演題番号 : P1-m16
金 亮 / Ryang Kim:1,2 Karim Nader:3 喜田 聡 / Satoshi Kida:1,2
1:東京農大院・農・バイオ / Dep. Bioscience, Tokyo Univ. of Agriculture, Tokyo, Japan 2:CREST, JST 3:マギル大・心理 / Dept. Psychology, McGill Univ., Montreal, Canada
Retrieval of conditioned fear memory by re-exposure to conditioned stimulus (CS) initiates reconsolidation or extinction. We previously found that reconsolidation and extinction of contextual fear memory requires activation of CREB through phosphorylation at Serine 133 in the hippocampus/amygdala or amygdala/medial prefrontal cortex, respectively (Kida et al, 2002; Mamiya et al, 2009). In addition, we observed that short re-exposure (3min) to CS inducing reconsolidation increase in CREB phosphorylation in hippocampus, whereas the prolonged re-exposure (30min) inducing extinction prevented this CREB phosphorylation.

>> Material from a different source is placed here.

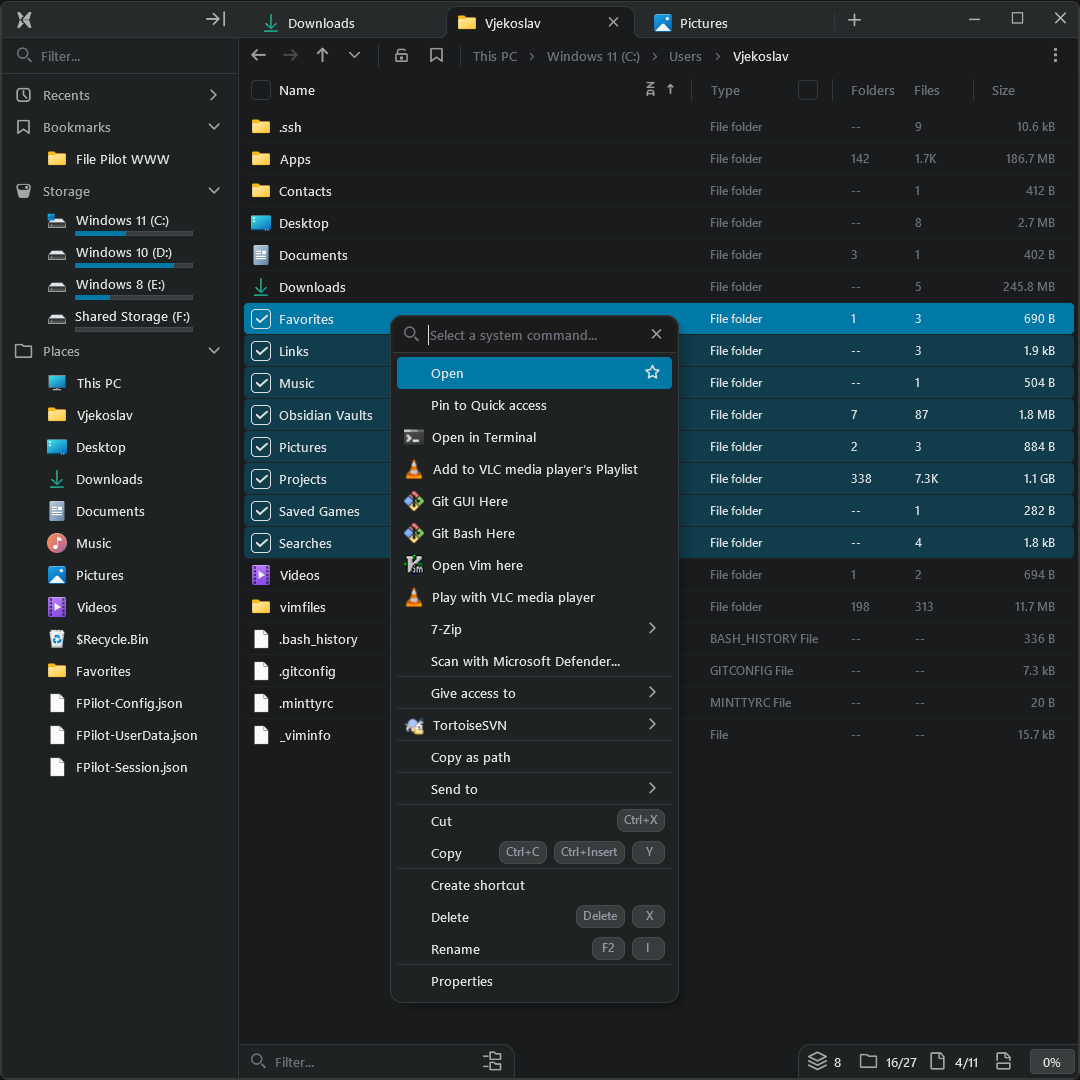Click the collapse sidebar arrow icon
Screen dimensions: 1080x1080
215,19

These observations suggest that regulation of phosphorylation and dephosphorylation of CREB by CREB-kinase and phosphatase, respectively, plays critical roles in the determination for the fate of fear memory; reconsolidation or extinction. In this study, we tried to understand roles of calcineurin, also named Protein Phosphatase 2B (PP2B), in reconsolidation and extinction of contextual of fear memory. Infusion of calcineurin inhibitor FK506 into hippocampus after 3min re-exposure to CS prevented the disruption of reactivated memory by protein synthesis inhibitor anisomycin (ANI). This prevention of amnesic ANI-effect by FK506 was observed when FK506 was infused into amygdala. In addition, hippocampal FK506-infusion just before 30min re-exposure to the CS impaired the acquisition of extinction. These data suggest that activation of hippocampal and amygdaloid calcineurin plays essential roles in destabilization and extinction of reactivated contextual fear memory.